> Exercise directions
Start at the line containing "This screenshot has width=2274, height=1624." and stop after the line containing "Image resolution: width=953". Copy those lines, changing "Identify the location of" to "Find the location of" and keeping everything else the same.

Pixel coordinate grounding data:

# # # #

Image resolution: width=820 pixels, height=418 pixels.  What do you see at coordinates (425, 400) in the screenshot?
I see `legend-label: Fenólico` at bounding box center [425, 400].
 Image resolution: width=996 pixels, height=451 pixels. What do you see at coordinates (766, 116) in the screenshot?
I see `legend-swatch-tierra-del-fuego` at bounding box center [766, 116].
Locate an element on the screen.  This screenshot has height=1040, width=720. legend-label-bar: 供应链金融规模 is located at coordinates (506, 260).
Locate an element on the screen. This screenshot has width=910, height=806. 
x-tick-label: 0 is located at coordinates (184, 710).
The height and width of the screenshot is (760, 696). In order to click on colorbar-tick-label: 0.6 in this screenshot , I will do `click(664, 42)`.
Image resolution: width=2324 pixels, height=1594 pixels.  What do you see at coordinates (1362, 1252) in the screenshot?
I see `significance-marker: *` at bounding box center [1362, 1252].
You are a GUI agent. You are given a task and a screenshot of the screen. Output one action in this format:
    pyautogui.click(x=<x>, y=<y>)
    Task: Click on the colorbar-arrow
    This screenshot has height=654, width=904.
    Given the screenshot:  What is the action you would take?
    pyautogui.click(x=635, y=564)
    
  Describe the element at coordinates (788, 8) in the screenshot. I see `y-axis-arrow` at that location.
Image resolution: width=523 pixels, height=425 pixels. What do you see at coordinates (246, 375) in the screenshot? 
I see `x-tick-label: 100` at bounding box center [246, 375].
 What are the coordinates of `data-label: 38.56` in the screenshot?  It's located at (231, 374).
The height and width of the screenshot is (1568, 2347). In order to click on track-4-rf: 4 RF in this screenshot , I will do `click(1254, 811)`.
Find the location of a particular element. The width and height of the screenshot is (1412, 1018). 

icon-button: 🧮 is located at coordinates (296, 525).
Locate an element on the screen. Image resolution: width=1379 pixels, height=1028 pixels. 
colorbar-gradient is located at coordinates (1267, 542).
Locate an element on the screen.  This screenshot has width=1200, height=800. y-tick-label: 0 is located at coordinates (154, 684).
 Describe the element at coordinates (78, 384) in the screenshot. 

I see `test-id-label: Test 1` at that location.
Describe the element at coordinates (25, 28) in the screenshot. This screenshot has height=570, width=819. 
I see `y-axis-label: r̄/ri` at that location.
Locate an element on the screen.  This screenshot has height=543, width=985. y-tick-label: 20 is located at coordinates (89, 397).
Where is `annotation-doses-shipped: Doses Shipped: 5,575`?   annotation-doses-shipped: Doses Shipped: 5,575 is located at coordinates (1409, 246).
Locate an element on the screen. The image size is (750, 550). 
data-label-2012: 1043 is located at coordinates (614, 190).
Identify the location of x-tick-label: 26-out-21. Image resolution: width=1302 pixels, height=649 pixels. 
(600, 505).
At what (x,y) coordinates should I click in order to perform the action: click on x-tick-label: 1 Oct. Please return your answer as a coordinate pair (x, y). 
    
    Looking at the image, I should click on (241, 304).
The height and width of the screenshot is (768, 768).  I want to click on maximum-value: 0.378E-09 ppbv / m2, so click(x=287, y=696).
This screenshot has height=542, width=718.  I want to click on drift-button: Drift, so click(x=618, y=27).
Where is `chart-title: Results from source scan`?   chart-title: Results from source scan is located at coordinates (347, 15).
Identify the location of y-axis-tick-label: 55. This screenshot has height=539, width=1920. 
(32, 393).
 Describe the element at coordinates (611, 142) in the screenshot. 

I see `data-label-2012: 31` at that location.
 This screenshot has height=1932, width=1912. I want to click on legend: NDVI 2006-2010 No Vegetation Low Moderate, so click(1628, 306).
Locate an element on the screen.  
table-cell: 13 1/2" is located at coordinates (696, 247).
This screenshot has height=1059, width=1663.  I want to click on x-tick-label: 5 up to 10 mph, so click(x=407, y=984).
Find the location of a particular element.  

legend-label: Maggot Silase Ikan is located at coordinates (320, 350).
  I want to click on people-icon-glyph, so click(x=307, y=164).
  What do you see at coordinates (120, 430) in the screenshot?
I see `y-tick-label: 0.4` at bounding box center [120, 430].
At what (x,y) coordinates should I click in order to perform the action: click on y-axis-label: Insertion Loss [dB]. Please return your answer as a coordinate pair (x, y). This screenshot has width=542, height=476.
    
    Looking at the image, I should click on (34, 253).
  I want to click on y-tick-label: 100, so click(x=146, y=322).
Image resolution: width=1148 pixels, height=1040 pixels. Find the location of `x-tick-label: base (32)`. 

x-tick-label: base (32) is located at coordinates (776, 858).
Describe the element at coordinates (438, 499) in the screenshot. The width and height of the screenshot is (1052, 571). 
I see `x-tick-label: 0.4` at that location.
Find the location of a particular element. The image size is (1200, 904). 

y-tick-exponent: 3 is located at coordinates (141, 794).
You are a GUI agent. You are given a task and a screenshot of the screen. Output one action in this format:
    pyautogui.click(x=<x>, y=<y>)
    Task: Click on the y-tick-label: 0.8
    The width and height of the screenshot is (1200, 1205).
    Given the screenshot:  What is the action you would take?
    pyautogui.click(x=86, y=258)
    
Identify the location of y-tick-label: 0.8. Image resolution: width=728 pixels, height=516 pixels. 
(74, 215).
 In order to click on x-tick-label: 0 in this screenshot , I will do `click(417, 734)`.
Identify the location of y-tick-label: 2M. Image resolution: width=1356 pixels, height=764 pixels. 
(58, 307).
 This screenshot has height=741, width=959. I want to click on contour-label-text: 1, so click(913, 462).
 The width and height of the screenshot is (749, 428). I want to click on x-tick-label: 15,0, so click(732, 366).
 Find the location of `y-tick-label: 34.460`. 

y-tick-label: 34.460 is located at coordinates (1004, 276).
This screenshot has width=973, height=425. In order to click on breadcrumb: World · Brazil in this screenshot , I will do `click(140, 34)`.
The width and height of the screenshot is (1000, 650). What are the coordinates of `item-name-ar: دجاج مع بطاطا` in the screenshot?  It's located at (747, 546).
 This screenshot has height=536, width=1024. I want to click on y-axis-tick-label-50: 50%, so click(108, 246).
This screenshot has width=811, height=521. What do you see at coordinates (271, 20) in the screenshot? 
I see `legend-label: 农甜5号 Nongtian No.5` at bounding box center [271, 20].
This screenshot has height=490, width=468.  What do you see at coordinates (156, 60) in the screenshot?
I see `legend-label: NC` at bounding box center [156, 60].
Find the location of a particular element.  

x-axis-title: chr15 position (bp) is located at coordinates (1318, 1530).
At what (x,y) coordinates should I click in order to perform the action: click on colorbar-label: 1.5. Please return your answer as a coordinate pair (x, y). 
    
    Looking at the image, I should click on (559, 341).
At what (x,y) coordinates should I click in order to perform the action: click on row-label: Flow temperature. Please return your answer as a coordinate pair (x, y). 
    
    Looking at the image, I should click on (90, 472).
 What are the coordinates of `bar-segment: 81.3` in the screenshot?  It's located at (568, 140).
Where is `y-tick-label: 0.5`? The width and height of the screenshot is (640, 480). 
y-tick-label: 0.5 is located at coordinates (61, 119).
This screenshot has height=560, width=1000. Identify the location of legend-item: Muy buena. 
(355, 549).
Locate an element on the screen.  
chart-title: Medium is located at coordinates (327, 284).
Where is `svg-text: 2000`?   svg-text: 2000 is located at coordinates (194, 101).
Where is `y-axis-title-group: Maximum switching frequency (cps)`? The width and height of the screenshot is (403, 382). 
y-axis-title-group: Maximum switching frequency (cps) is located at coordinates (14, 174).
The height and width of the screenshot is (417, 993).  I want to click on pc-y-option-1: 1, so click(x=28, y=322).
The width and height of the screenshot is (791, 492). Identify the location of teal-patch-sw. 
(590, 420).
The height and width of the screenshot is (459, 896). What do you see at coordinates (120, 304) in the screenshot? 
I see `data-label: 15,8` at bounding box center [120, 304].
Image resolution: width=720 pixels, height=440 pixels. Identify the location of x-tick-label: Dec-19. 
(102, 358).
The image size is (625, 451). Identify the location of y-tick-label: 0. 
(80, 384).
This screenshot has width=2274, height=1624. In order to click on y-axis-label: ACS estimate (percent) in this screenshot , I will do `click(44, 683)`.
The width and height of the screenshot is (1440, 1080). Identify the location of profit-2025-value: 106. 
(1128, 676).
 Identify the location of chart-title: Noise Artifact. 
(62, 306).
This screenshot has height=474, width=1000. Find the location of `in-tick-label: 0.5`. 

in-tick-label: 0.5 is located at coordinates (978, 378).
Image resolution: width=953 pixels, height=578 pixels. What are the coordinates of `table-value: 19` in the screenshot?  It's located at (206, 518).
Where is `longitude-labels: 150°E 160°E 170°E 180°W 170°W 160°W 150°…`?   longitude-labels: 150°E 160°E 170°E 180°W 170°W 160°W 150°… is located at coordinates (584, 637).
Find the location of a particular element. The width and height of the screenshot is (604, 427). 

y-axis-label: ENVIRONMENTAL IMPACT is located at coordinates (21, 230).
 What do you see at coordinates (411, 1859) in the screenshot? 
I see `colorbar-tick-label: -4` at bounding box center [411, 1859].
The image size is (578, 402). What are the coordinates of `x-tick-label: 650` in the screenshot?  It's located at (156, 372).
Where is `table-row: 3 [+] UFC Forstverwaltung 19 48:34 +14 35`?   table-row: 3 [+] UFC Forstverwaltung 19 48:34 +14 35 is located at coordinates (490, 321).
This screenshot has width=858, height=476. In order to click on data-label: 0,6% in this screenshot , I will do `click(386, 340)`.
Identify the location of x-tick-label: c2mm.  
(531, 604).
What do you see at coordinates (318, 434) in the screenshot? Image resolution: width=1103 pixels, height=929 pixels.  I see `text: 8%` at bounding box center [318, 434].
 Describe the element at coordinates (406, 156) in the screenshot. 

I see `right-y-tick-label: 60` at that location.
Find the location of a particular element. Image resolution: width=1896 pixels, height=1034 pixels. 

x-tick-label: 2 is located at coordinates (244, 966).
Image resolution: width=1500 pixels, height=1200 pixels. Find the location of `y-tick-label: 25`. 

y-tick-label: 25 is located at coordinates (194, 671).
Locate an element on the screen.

# # # #

> Answer section
This screenshot has width=2274, height=1624. In order to click on y-axis-label: ACS estimate (percent) in this screenshot , I will do `click(44, 683)`.
The width and height of the screenshot is (1440, 1080). Find the location of profit-2025-value: 106. 
(1128, 676).
 Find the location of chart-title: Noise Artifact. 
(62, 306).
This screenshot has height=474, width=1000. Find the location of `in-tick-label: 0.5`. 

in-tick-label: 0.5 is located at coordinates (978, 378).
Image resolution: width=953 pixels, height=578 pixels. What are the coordinates of `table-value: 19` in the screenshot?  It's located at (206, 518).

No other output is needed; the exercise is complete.